**GIVEN EXERCISE A:**
In the commentary on the Confederate flag, at what kind of event did some Howard County students fly a Confederate flag?
**GIVEN EXERCISE B:**
Translate into Spanish this sentence from the commentary on the Confederate flag: "The flag flying in South Carolina is a critical piece of this discussion."
**GIVEN EXERCISE C:**
List every place named in the commentary on the Confederate flag.

**SELECTION:**

## start

John Price writes here, in the wake of Charleston, that the Confederate flag is a flag of treason and terrorism, not heritage.1 It is no different from the ISIS flag. It represents the worst of humanity and is only celebrated by those whose morality has failed them.

Here in Howard County, there was an incident where some students flew a Confederate flag at a football game. And it was clearly motivated by racism. Of course, these poor and uneducated students were defended by some real low-lifes, much like we see in South Carolina today.

The flag flying in South Carolina is a critical piece of this discussion. Today, the flag of treason in 1861 and terrorism from 1900 or so on, is not something respectable people are proud of. It’s something to be ashamed of. And that’s why it should be taken down in South Carolina. As long as it flies, it tells everyone that South Carolina is, today, rejecting our sacred value of equality under the law. In other words, they reject America. And it creates an environment that tells people, “Hey, it’s okay to go on that shooting spree,” with a wink and a nudge.

## end

**INFORMATION SHOWN:**
## start

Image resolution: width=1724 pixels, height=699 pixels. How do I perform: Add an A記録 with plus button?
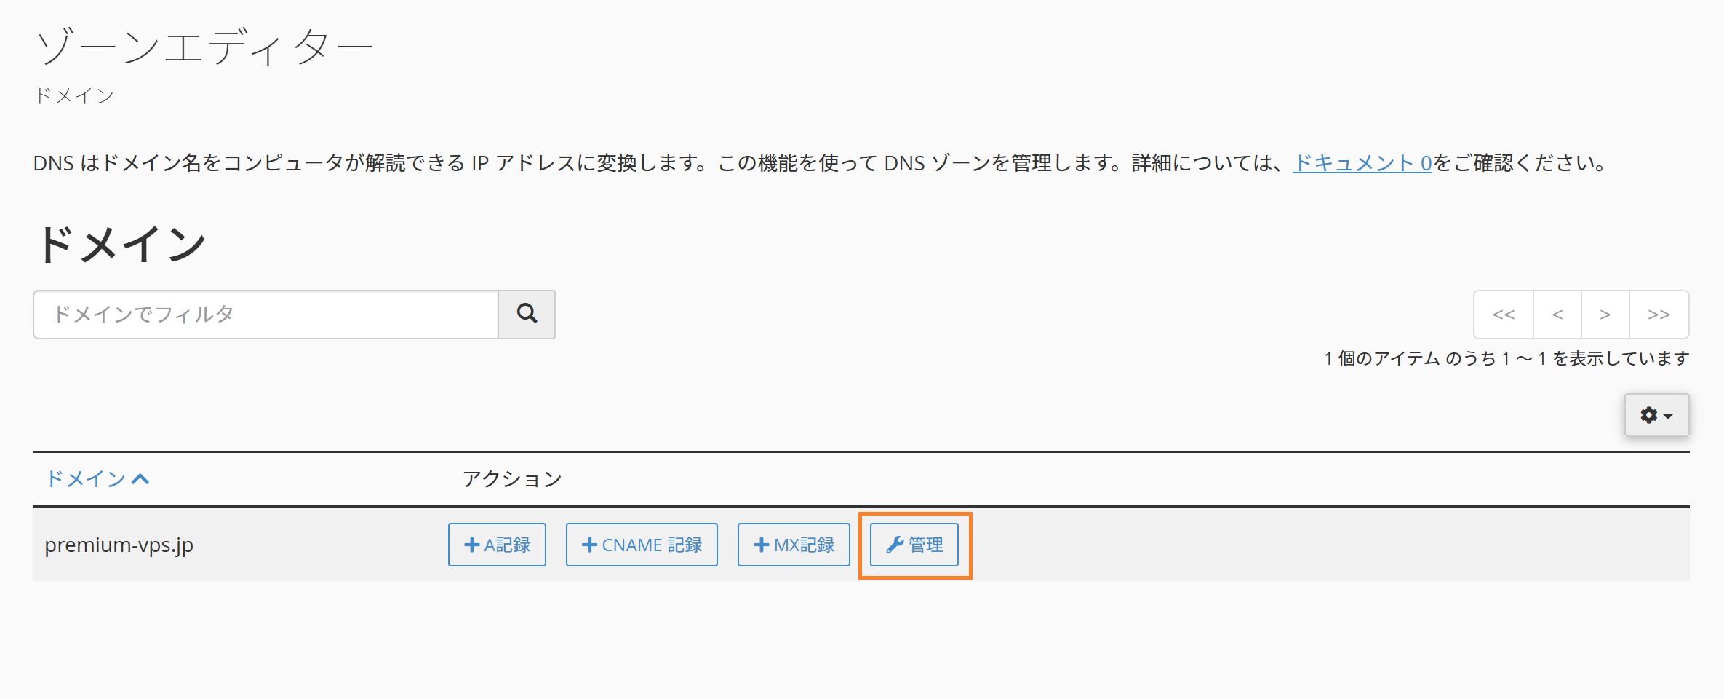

## end

**WRITTEN REPLY A:**
At a football game.

**WRITTEN REPLY B:**
La bandera que ondea en Carolina del Sur es una pieza fundamental de esta discusión.

**WRITTEN REPLY C:**
Charleston, Howard County, South Carolina, America